The key is your approach, Turtles aren't built for fast getaways, but they are way faster then you'll ever swim. Chasing them is pointless photographically, and bad for you and the Turtle, -you can lose the boat, your buddy, your plan, and end up with butt shots of a scared fleeing animal. What you want is a turtle resting on the bottom, eating a sponge, or otherwise engaged.
Ideally you spot them from a distance, and work your way to them slowly, indirectly, and very low on the reef. Many photographers will use an old spearfishing trick by avoiding direct eye contact. A few other tricks are to pause as you get close, maybe 5-10 feet away, to let them get used to you.
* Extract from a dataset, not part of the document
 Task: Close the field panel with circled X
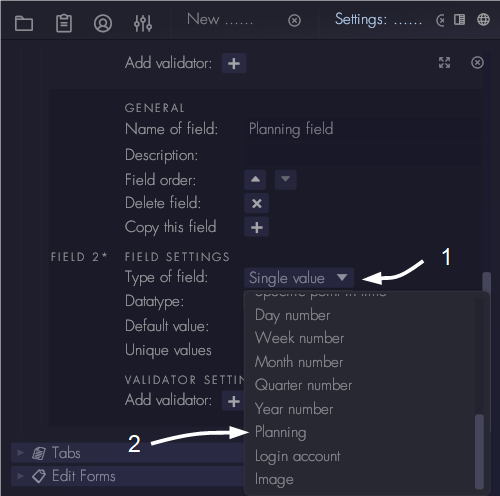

Your bubbles are explosive sounding, so make sure your first exhalation or two are while you are paused, and at a distance.
At about 3-5 feet decide if you are going to hover, or if there is a safe hand hold, if a minute has passed by during this you aren't rushing. When you raise the housing to your eye, hold very still and take your first frame assuming it will be your only chance. If you have approached well, She will keep doing whatever she was when you spotted her.
From 3 feet in (subject to camera distance) and closer with a super wide lens is a magic combination for big turtles- you can shoot every few seconds or so and may find that after the first flash they look up at you. This is when they will often notice their reflection in the dome port, giving you perfect eye contact. After a moment or two, push away and slowly back off- if you have done everything right, she is back to her business.